Convergence of Actor-Critic Learning for Mean Field Games and Mean Field Control in Continuous Spaces
Jean-Pierre Fouque, Mathieu Laurière, Mengrui Zhang
TL;DR
The work delivers a rigorous convergence analysis for a deep actor-critic method solving infinite-horizon mean-field problems in continuous spaces, distinguishing between Mean Field Game and Mean Field Control regimes via a two-timescale learning-rate scheme. A discretization-bin approach is introduced for the mean-field control limit, and the analysis extends to Mean Field Control Games, with both idealized three-time-scale results and practical stochastic-approximation algorithms. Theoretical results show convergence to MF equilibria (MFG) or MF optima (MFC), complemented by extensive numerical validation on linear-quadratic benchmarks in 1D and 2D. The study provides a unified, scalable framework for learning in large populations and demonstrates the practicality of IH-MF-AC and IH-MFCG-AC for complex cooperative-competitive settings.
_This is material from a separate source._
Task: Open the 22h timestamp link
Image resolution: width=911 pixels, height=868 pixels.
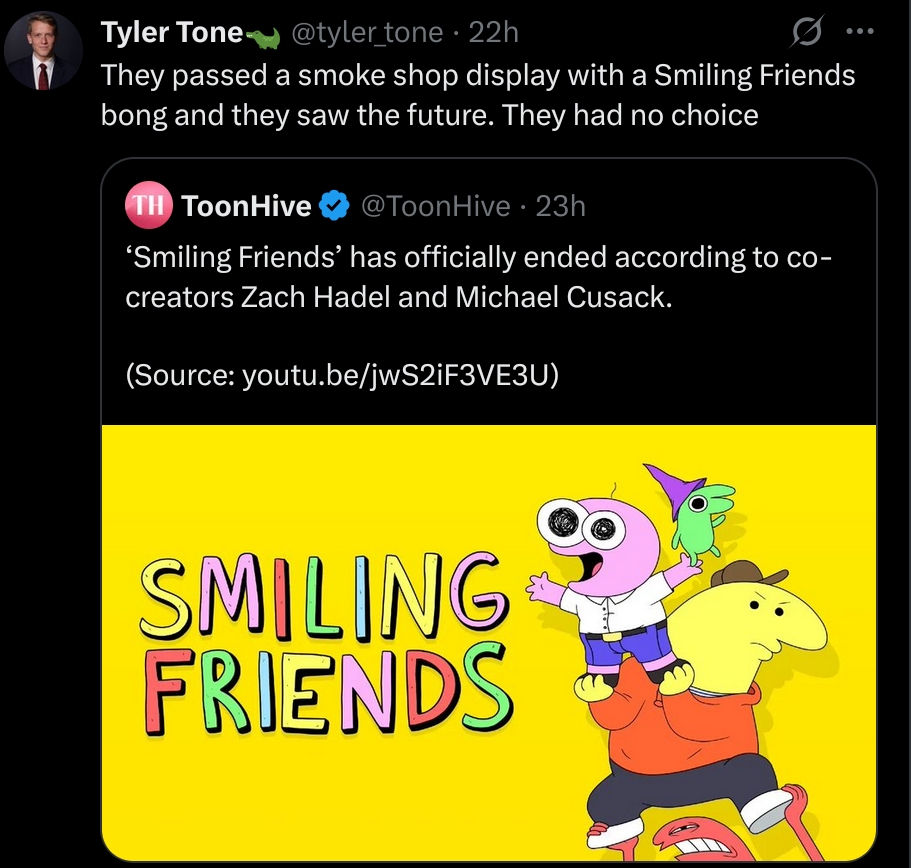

Future work includes extending the methods to finite-horizon problems and exploring broader function-approximation schemes.
Abstract
We establish the convergence of the deep actor-critic reinforcement learning algorithm presented in [Angiuli et al., 2023a] in the setting of continuous state and action spaces with an infinite discrete-time horizon. This algorithm provides solutions to Mean Field Game (MFG) or Mean Field Control (MFC) problems depending on the ratio between two learning rates: one for the value function and the other for the mean field term. In the MFC case, to rigorously identify the limit, we introduce a discretization of the state and action spaces, following the approach used in the finite-space case in [Angiuli et al., 2023b]. The convergence proofs rely on a generalization of the two-timescale framework introduced in [Borkar, 1997]. We further extend our convergence results to Mean Field Control Games, which involve locally cooperative and globally competitive populations. Finally, we present numerical experiments for linear-quadratic problems in one and two dimensions, for which explicit solutions are available.